● **WORK REQUIRED**: Reproduce the records below word for word, leaving out the pictures.

Click-target data

__________

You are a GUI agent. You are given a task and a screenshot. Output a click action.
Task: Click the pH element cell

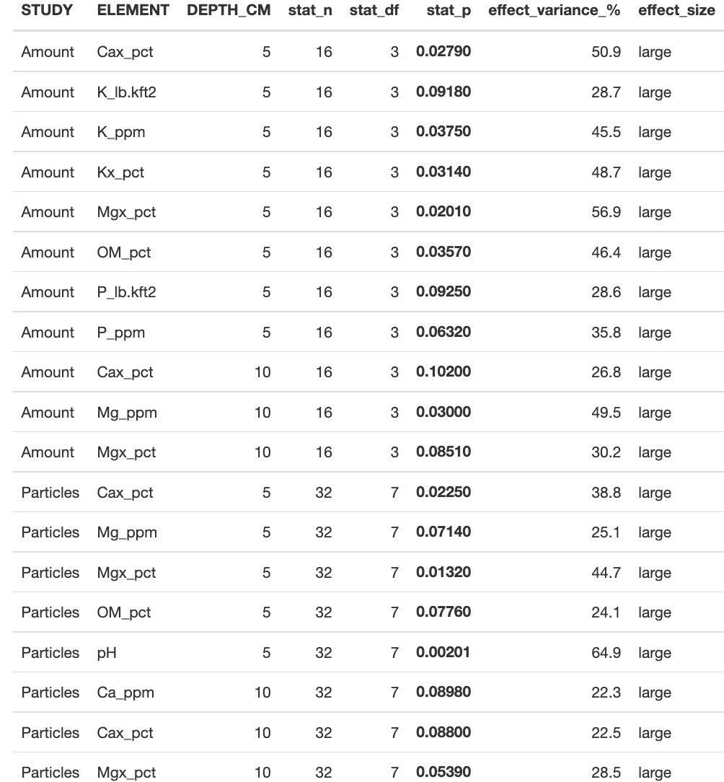(107, 653)
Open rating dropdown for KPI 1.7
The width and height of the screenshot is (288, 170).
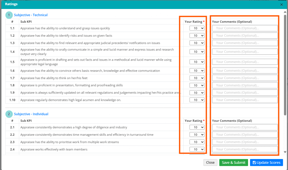pos(197,78)
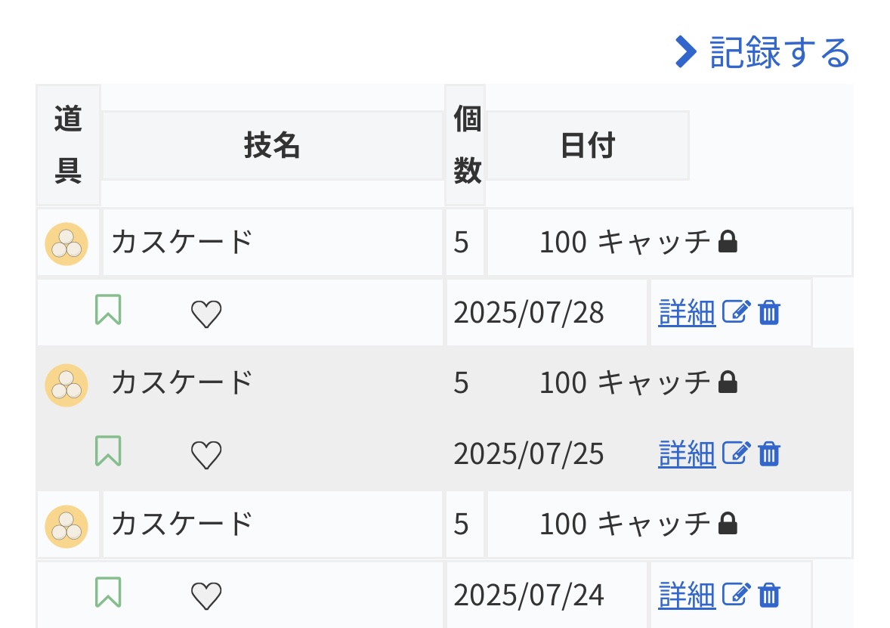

__________

● **THE COMPLETED TASK**:
You are a GUI agent. You are given a task and a screenshot. Output a click action.
Task: Click the pH element cell

(107, 653)
Open rating dropdown for KPI 1.7
The width and height of the screenshot is (288, 170).
pos(197,78)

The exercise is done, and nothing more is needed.